Design B relays users' requests to other servers, making them subject to analysis by third parties at those servers or on the network in between. Design A avoids this theoretical vulnerability, but is still subject to analysis of incoming requests. Both designs are vulnerable to compromise in the security of the Web server itself. Database server compromise is unlikely to yield users' private information; the problem only mentions storing in the database content retrieved from other Web sites.

Parts D and E:

Design A will give faster responses since local database queries generally have less latency than remote requests, and since data extraction is done ahead of time. Also, since the response will not depend upon remote servers, Design A will be more consistent and reliable when those servers are down or under heavy load. Furthermore, Design A could keep archived data even if it disappears from the sources, and it could draw statistics from the database.

A response from Design B will have more up-to-date information since it is retrieved from the source on the spot. It could also allow users, at request time, to specify sources the designers didn't think of.

Problem 4

Professor Elkan graded Problem 4; contact him with any questions.

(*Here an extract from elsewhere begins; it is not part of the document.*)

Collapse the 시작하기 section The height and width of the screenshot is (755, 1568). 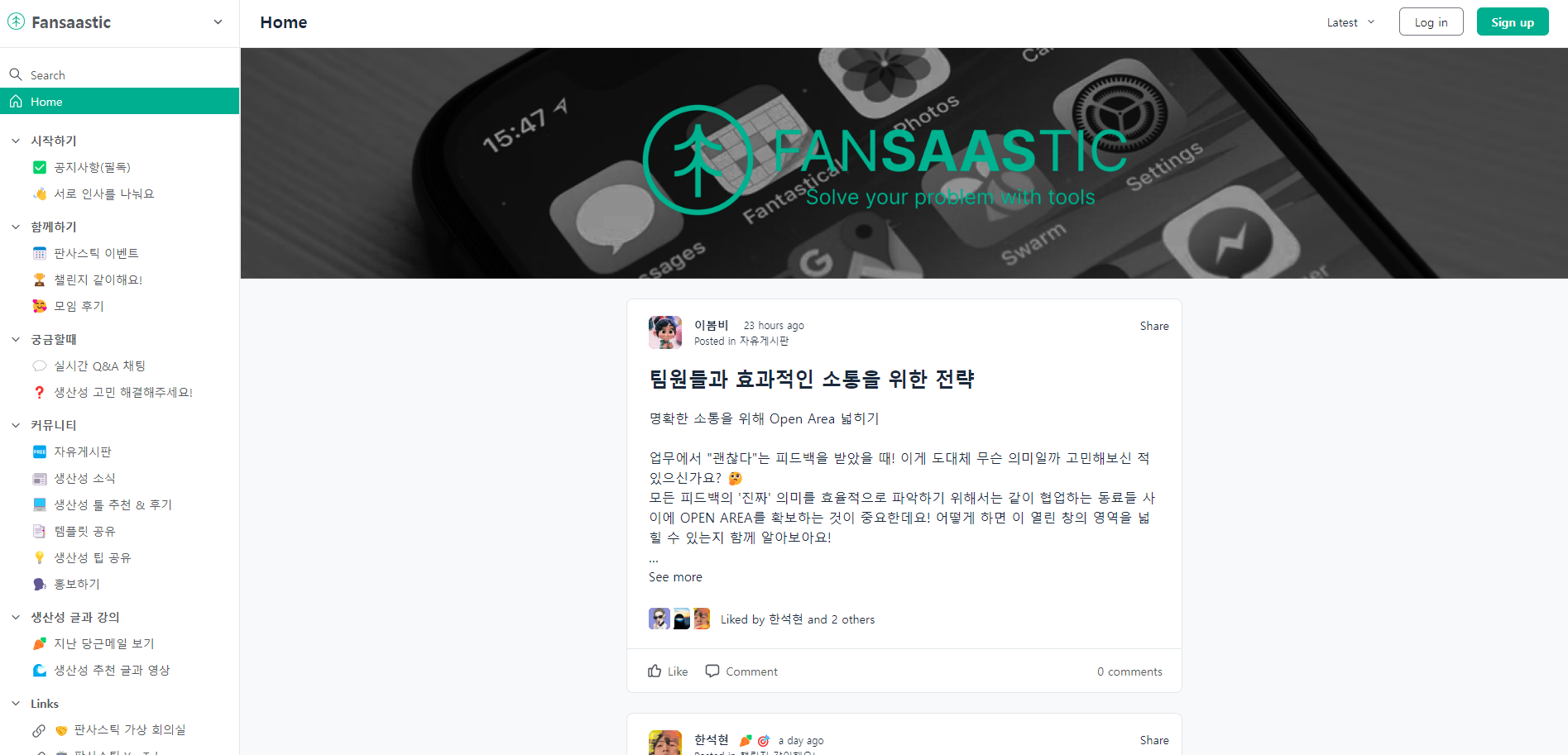click(x=16, y=141)
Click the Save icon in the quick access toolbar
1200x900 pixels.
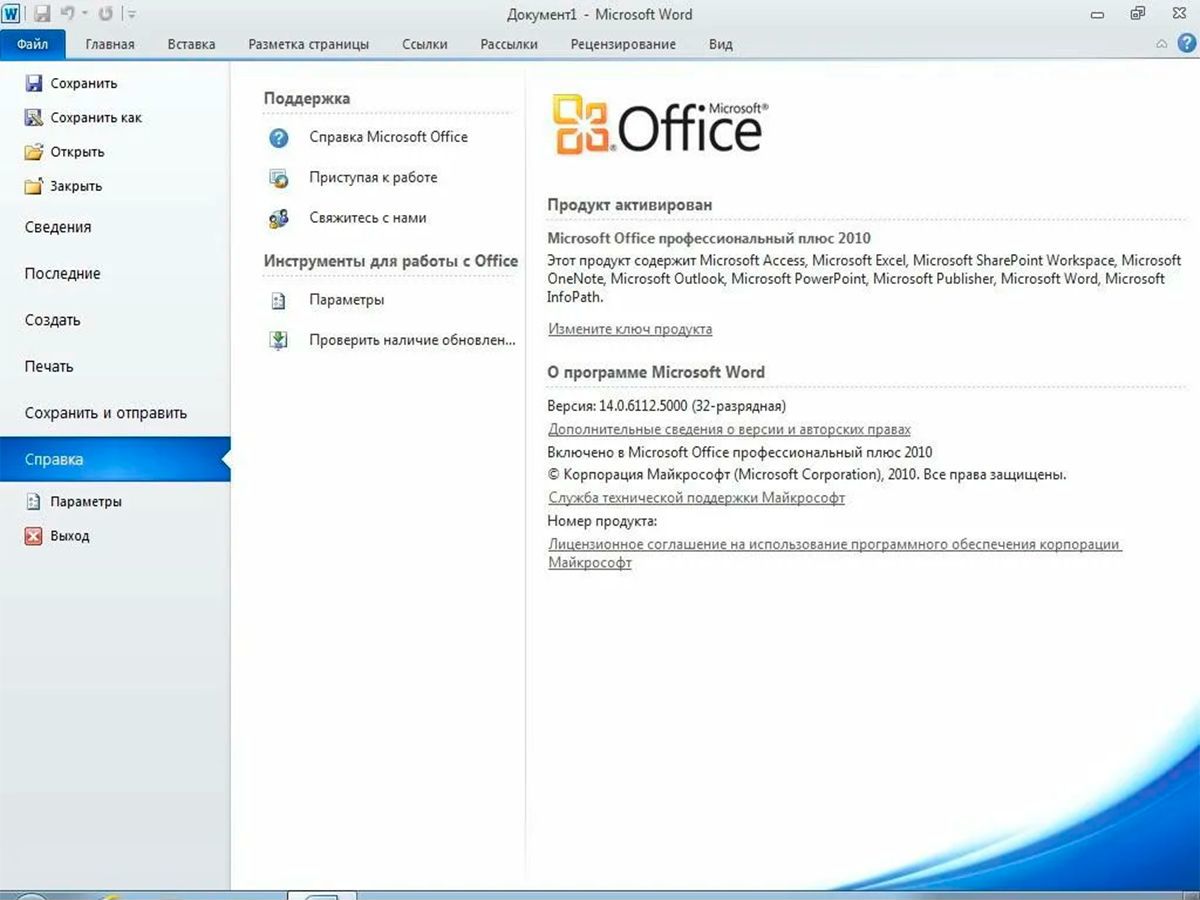point(42,14)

Following are reasonable answers:

Part A:

Each tier in a dynamic Web site is a component that communicates with the adjacent tiers, usually over a network. Typically, the three tiers are:

Web browser
Web server
Database server

Part B:

Yes, this system has a three-tier architecture:

Wireless gadget
Web server (sending VoiceXML)
Database (containing traffic information)

Part C:

Session IDs can be embedded in URLs.

Part D:

Yes, sessions make sense for VoiceXML applications. Sessions maintain state on the server across multiple sequential requests by the same user. A VoiceXML application could make multiple requests during a single conversation, and it might be useful to keep state such as the user's identity, preferences, and recent activity, on the server instead of passing it back and forth to the client.